OSHA dismissed years of effort by the building trades to improve the standard, using government-speak to drop the matter from the regulatory agenda "due to resource constraints and other priorities."
With the matter suddenly off the table on the federal level, the OSHA rep we talked to suggested that as an alternative, Michigan's state health and safety rules could be updated to include the better sanitation standards. In order for that to happen, the nine-member Michigan Construction Safety Standards Commission would have to develop and approve any changes.
"Forget about it," said Michigan Building and Construction Trades Council Secretary-Treasurer Tom Boensch. "As it stands now, the majority of that commission is not voluntarily going to do anything to help working men and women."
Appointed by Gov. John Engler, the committee is supposed to be made up of four management representatives, four labor representatives, and one public employer representative. But two of the supposed labor representatives are owners of small companies.
The only representative on the panel from organized labor is the commission's vice chairman, Carl Davis, a Plumbers Local 98 member who is an assistant general foreman for the Detroit Public School District. With the improved federal sanitation standard going nowhere, he said he would heed our request and look into getting a better standard adopted in the Michigan. But he offered little hope that it would happen any time soon.
"I have strong feelings about this," Davis said. "I know there are some employers who have the attitude that 'hey, your hands are just going to get dirty again, anyway.' But I feel that a worker should be able to wash after he uses a bathroom, especially if they go just before they eat lunch."
Currently, construction workers have the unfortunate distinction among nearly all U.S. industries in that their employers are not required to provide them with even the most rudimentary method to wash their hands. On some smaller construction sites, employers are not required to provide any bathroom facilities at all. The closest fast food restaurant, or more likely, the nearest ditch or behind the nearest tree, sometimes are the only facilities available.
Some forward-thinking construction employers provide employees with heated toilet trailers that have hooks for clothes, private stalls and hot running water - but demanding anything that "extravagant" for all construction job sites when state law doesn't even require hand-washing areas seems like an impossible dream.

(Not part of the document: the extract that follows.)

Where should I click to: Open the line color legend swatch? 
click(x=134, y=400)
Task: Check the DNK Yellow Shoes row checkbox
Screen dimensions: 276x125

Davis said it's rare that MIOSHA's construction standards deviate from federal standards, although it has happened (see related article on the headache ball). The first step toward making a change, he said, is a little research to check which of the commission's committees has jurisdiction over the sanitation standard. Then, he said once the language for a new proposed standard is written and is placed before the proper committee, expect "a long, slow process" in making the rule change, Davis said. The commission's next meeting is in the second week in July.
Boensch said realistically, "nothing is going to happen until next year, when we will hopefully get a more worker-friendly administration in Lansing and improve the makeup of the Construction Safety Standards Commission."
Michigan voters go to the polls to elect a new governor in the Nov. 5 general election.